Decoding RabbitMQ: Enhancing Communication in Distributed Systems with Message Brokers
Exploring the Fundamentals of RabbitMQ, AMQP Protocol, and Fail-Safe Messaging Strategies for Robust System Integration
RabbitMQ is the most widely deployed open source message broker.
With tens of thousands of users, RabbitMQ is one of the most popular open source message brokers. From T-Mobile to Runtastic, RabbitMQ is used worldwide at small startups and large enterprises.
RabbitMQ is lightweight and easy to deploy on premises and in the cloud. It supports multiple messaging protocols and streaming. RabbitMQ can be deployed in distributed and federated configurations to meet high-scale, high-availability requirements.
RabbitMQ runs on many operating systems and cloud environments, and provides a wide range of developer tools for most popular languages.
Now let's dive deeper into RabbitMQ:
Understanding RabbitMQ and Message Brokers
Introduction to Message Brokers
What is a Message Broker?
RabbitMQ is a message broker.

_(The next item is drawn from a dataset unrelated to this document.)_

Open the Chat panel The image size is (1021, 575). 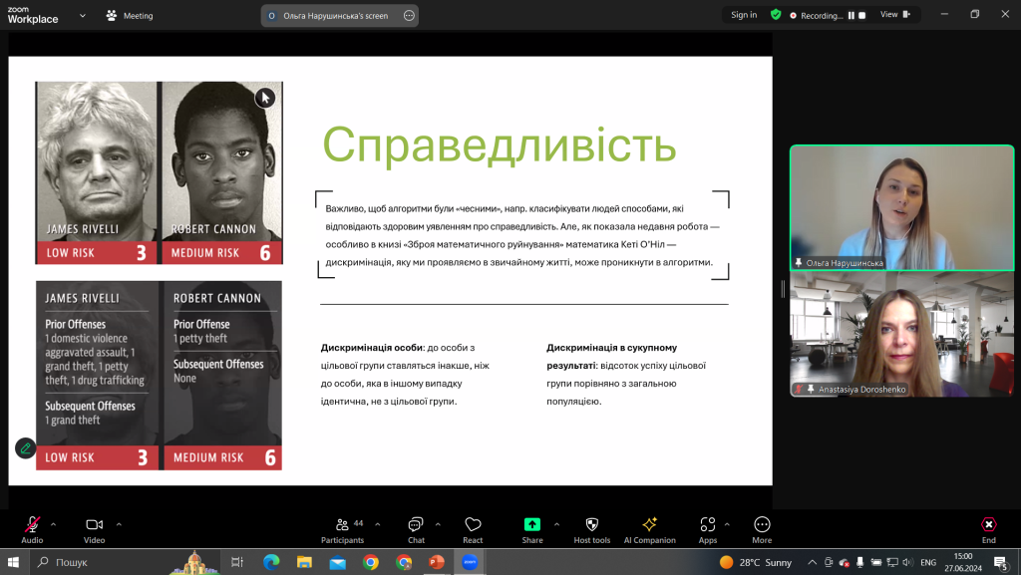click(416, 530)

So, what is a message broker? A message broker is a software that enables applications, systems, and services to communicate with each other and exchange information.
Use Cases of Message Brokers
Communication Between Processes
Say there is a Process P1 and P2. You want them to communicate. This can happen with Shared Resources, REST API calls or Message Brokers!
Microservice Architecture Integration
Another prominent use case is in Microservice Architecture. Say there is one Service S1 and S2, running on different servers. These can communicate with REST API or RPC or Message Brokers. This message broker is a Message Queue.
In computer science, a queue is a collection of entities that are maintained in a sequence and can be modified by the addition of entities at one end of the sequence and the removal of entities from -the other end of the sequence.
- Source: Wikipedia
Suppose, there is a Server S3 that hosts our message Broker. Now, S1 will push the message to a queue and S2 will take the input from the Queue. In technical words, S1 is Publisher or Producer and S2 is Consumer.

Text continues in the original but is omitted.